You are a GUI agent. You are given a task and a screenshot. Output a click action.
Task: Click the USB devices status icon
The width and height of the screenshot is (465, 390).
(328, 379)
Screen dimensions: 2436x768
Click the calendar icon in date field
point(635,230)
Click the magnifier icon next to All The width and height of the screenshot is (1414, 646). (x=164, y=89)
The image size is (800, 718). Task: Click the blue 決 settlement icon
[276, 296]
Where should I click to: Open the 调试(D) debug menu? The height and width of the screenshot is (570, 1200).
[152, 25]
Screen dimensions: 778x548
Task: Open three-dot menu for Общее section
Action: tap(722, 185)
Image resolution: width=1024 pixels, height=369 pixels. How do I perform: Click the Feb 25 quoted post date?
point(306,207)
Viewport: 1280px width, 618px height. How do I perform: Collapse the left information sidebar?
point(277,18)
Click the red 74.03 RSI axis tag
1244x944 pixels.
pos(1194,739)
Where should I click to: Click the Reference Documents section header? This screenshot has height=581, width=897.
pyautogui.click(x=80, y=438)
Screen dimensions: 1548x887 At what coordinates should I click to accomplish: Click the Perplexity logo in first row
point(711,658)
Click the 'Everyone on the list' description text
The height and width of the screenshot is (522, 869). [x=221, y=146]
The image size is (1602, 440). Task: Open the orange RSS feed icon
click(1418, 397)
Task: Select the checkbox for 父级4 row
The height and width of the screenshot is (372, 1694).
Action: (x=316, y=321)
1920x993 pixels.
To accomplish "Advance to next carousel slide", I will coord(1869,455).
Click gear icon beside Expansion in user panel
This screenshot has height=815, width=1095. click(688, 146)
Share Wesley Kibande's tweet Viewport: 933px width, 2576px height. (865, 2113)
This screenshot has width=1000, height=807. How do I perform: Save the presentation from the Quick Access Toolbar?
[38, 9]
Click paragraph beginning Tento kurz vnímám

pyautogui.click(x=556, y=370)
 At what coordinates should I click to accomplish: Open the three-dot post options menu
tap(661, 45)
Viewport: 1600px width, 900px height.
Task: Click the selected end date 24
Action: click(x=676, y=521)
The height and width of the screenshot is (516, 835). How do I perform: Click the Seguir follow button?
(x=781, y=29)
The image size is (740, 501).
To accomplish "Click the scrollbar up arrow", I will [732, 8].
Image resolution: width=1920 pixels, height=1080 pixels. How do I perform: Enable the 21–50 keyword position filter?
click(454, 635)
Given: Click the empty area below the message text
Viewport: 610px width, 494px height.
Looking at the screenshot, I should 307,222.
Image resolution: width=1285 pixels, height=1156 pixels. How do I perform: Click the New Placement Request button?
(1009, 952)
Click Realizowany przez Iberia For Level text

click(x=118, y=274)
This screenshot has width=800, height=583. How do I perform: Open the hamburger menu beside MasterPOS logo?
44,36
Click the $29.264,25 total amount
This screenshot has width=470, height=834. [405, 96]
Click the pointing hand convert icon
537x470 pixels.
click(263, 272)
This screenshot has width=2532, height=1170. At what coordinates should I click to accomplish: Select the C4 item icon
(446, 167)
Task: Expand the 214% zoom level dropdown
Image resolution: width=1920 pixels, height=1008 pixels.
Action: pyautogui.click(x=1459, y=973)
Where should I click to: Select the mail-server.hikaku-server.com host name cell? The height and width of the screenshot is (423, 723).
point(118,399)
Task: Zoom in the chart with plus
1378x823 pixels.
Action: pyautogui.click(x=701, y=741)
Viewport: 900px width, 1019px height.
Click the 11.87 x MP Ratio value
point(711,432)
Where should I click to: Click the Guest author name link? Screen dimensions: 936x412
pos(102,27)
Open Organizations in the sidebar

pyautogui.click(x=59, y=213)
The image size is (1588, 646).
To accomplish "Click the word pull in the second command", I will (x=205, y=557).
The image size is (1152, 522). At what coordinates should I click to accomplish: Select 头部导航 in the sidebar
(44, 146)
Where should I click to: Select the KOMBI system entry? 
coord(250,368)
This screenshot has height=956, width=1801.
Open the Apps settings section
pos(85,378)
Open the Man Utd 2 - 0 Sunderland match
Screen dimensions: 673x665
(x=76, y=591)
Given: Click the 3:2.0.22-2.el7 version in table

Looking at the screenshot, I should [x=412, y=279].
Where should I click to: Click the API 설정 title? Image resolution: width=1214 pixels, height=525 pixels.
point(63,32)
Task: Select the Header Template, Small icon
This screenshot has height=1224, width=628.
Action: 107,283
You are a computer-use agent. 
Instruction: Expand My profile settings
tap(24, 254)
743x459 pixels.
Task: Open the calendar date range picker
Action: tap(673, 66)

※ ※ ※

The answer should be the exact lines running from the line containing "The image size is (1588, 646)." to the last line of the entries, with nothing else.

:: RESULT ::
The image size is (1588, 646).
To accomplish "Click the word pull in the second command", I will (x=205, y=557).
The image size is (1152, 522). At what coordinates should I click to accomplish: Select 头部导航 in the sidebar
(44, 146)
Where should I click to: Select the KOMBI system entry? 
coord(250,368)
This screenshot has height=956, width=1801.
Open the Apps settings section
pos(85,378)
Open the Man Utd 2 - 0 Sunderland match
Screen dimensions: 673x665
(x=76, y=591)
Given: Click the 3:2.0.22-2.el7 version in table

Looking at the screenshot, I should [x=412, y=279].
Where should I click to: Click the API 설정 title? Image resolution: width=1214 pixels, height=525 pixels.
point(63,32)
Task: Select the Header Template, Small icon
This screenshot has height=1224, width=628.
Action: 107,283
You are a computer-use agent. 
Instruction: Expand My profile settings
tap(24, 254)
743x459 pixels.
Task: Open the calendar date range picker
Action: tap(673, 66)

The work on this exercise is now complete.